Le président du conseil italien Giuseppe Conte, center, entouré de ses deux vice-président Luigi Di Maio (à gauche) et Matteo Salvini, à Rome, le 17 janvier. / Riccardo Antimiani / AP

Editorial du « Monde ». Sur fond de relations bilatérales dégradées, c’est la goutte d’eau qui a fait déborder le vase, serait-on tenté de dire. Mais la visite en catimini du vice-premier ministre italien Luigi Di Maio, en France, mardi 5 février, et la publicité qu’il a accordée à sa rencontre avec des représentants extrémistes des « gilets jaunes » en font bien plus qu’une goutte d’eau. Une ligne rouge politique et diplomatique a bien été franchie.

Cette ligne rouge, c’est celle de l’ingérence active dans la politique intérieure d’un pays. Jusque-là, les tensions entre Paris et Rome, particulièrement vives depuis l’arrivée de la coalition nationaliste et antisystème entre la Ligue et le Mouvement 5 étoiles (M5S) au pouvoir en Italie, s’étaient limitées soit à des invectives entre leurs dirigeants et le président Emmanuel Macron, soit à des différends sur le fond, que l’on s’efforçait de régler au niveau intergouvernemental.

Mais le voyage de M. Di Maio, qui est aussi le chef du M5S, à Montargis, sans que ni les autorités françaises ni même son ambassade à Paris en soient averties, se situe à un autre niveau. Imaginerait-on le premier ministre français, Edouard Philippe, ou le ministre de l’intérieur, Christophe Castaner, aller rencontrer d’anciens brigadistes à Pérouse sans en informer les autorités italiennes puis vanter leurs mérites sur Facebook ? Même lorsque, à l’époque de la guerre froide, les dirigeants occidentaux rencontraient des dissidents, en marge de visites officielles dans les pays communistes, ils le faisaient ouvertement et, en général, dans l’enceinte de leur ambassade.

Un affrontement politique profond

Le gouvernement français était donc fondé à rappeler à la coalition italienne les règles de bon voisinage. La vigueur de sa réaction a pu surprendre, puisque le rappel d’un ambassadeur de France en Italie est sans précédent depuis 1940, mais, dans l’échelle diplomatique, cette réaction est proportionnée.

Il reste que cette escalade entre deux Etats membres fondateurs de l’Union européenne est également sans précédent et révélatrice de l’affrontement politique profond qui mine l’Europe depuis plus de trois ans. On peut avancer que l’affrontement politique participe de l’essence même de la démocratie et que l’espace européen devrait pouvoir s’en accommoder : c’est d’ailleurs l’objet de la campagne pour les élections au Parlement européen du 26 mai. Mais cet affrontement doit se dérouler dans le cadre des règles établies au sein de l’UE.

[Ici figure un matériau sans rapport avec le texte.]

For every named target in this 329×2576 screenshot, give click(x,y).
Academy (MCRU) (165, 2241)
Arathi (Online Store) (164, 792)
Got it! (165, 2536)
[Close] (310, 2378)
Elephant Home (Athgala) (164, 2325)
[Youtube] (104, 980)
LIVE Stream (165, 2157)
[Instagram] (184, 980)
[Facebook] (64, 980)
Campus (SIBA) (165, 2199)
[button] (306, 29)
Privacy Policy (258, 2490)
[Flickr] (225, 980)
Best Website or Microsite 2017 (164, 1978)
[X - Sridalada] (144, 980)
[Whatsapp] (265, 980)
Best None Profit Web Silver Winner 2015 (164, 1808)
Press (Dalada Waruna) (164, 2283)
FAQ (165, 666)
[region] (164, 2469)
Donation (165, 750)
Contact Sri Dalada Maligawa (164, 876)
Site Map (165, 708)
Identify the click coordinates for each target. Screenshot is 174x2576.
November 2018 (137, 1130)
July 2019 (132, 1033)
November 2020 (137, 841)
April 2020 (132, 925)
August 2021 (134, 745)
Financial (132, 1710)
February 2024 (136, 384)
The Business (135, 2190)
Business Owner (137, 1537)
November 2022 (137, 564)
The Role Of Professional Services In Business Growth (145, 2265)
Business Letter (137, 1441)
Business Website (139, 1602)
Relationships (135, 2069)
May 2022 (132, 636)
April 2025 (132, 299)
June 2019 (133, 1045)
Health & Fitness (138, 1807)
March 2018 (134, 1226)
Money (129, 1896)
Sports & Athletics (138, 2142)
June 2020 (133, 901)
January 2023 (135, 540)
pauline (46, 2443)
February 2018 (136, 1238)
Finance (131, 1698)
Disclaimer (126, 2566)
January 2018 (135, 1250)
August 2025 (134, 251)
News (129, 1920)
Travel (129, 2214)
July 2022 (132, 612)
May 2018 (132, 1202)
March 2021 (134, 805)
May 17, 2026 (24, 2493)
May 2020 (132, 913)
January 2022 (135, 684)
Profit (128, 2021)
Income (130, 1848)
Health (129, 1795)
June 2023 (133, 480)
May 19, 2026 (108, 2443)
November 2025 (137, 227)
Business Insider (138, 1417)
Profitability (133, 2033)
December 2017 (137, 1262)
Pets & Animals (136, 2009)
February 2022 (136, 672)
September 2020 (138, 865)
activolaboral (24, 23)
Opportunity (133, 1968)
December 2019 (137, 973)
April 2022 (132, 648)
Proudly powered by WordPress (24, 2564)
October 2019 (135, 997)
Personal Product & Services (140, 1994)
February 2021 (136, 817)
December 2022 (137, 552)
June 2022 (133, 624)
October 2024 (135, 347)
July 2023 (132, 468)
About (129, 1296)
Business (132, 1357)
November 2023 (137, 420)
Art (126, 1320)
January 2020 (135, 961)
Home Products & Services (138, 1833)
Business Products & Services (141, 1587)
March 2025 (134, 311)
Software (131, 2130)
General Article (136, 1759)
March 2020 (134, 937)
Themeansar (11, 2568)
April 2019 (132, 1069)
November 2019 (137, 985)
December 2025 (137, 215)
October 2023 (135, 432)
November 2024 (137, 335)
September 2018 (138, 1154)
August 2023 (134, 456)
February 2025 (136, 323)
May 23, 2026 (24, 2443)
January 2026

M. Di Maio semble d’ailleurs en convenir, a posteriori, dans la lettre qu’il a adressée au Monde et que nous publions : il prend soin d’y rappeler l’importance du « rapport historique d’amitié qui unit nos deux peuples et nos deux Etats » et de « réaffirmer la volonté de collaboration de l’exécutif » italien.

Le chef du M5S est, en réalité, pris au piège de ses propres contradictions. Contradictions de sa coalition gouvernementale, d’abord, fragilisée par sa rivalité avec le chef de la Ligue, Matteo Salvini, vice-premier ministre comme lui : à M. Salvini qui veut unir les extrêmes droites européennes, M. Di Maio riposte en cherchant à unir les antiélites, ce qui l’a amené à courtiser les « gilets jaunes ».

Contradictions de méthode, ensuite : il est plus facile de bousculer les règles lorsqu’on est chef d’un mouvement que lorsqu’on est membre d’un gouvernement dans l’UE. La virée transalpine de Luigi Di Maio aurait pu faire diversion à l’annonce récente de la récession de l’économie italienne. Elle s’est retournée contre lui.